Monroe County's homeless population rose 18 percent between 2010 and 2017, according to federal Department of Housing and Urban Development data. That's a trend Acuff and other advocates attribute to a web of interrelated issues, some of which deal directly with housing costs: sudden rent increases that drive people out of their apartments, people being pushed out of their apartments when they've done nothing wrong, inadequate public assistance for rent, and others.
And those are just some of the issues at the center of the statewide Housing Justice for All campaign, which the City-Wide Tenant Union is active in. The campaign is the work of a statewide coalition, the Upstate-Downstate Housing Alliance, which is focused on getting lawmakers to pass several bills the groups say will address New York's housing "affordability crisis."

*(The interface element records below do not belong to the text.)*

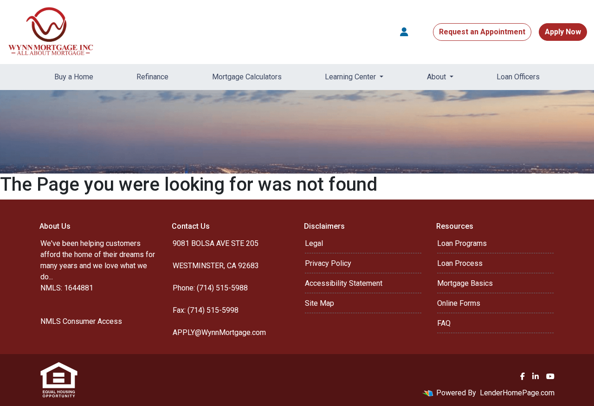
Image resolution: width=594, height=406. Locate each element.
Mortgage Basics (465, 283)
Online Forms (458, 303)
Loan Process (460, 263)
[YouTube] (550, 376)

Acuff says five items on the Housing Justice for All campaign's agenda are of particular interest to Rochester and Upstate housing activists:
• Expanding the rent-stabilization laws that cover downstate so that they apply to all of New York. The current laws expire this year, and as advocates push for their renewal and reform, they'll also urge legislators to include provisions that let upstate cities, towns, and villages opt in to the rent control laws.
• Requiring landlords to have a good cause, such as failing to pay rent or damaging property, when they evict tenants. Landlords can currently tell month-to-month renters that they have to clear out of their apartments for any reason, as long as they give tenants 30 days' notice. Landlords can also refuse to renew leases as long as they notify tenants 30 days in advance of the leases' end. That creates several problematic situations, Acuff says. Some landlords retaliate this way when tenants complain about conditions or ask for repairs, he says. Other times, someone buys the building and the new landlord pushes tenants out to upgrade the apartments and charge higher rents, he says.
• Giving tenants the right to take landlords to court to compel repairs. Acuff says the idea has wide support in Albany.
• Raising the amount of a state housing assistance grant that the coalition says hasn't kept pace with rents. The group is also backing a bill that's been around for several years that would tie the amount of the grants to rent costs, Acuff says.
• Ending the use of rigid durational sanctions against recipients of public benefits. Under current law, people can be sanctioned and cut off from benefits for a fixed period of time due to any of several infractions, such as missing even a day of work, failing a drug test, or missing an appointment. The benefits should be restored when a person goes back into compliance, Acuff says.
Acuff says he and other housing activists across the state see the potential to make "a major step forward in housing in the state" this year. Democratic control in Albany is one factor, since many of the lawmakers support at least some of the measures. And a few of the new Democratic members ran on housing issues.
Previously, Senate Republican leaders prevented progress on crucial housing affordability issues, Acuff says. And the expiration of the rent control laws, which are a major issue in New York City, adds urgency to at least some of the Housing Justice for All agenda.
Democrats "can't blame the other party anymore," Acuff says.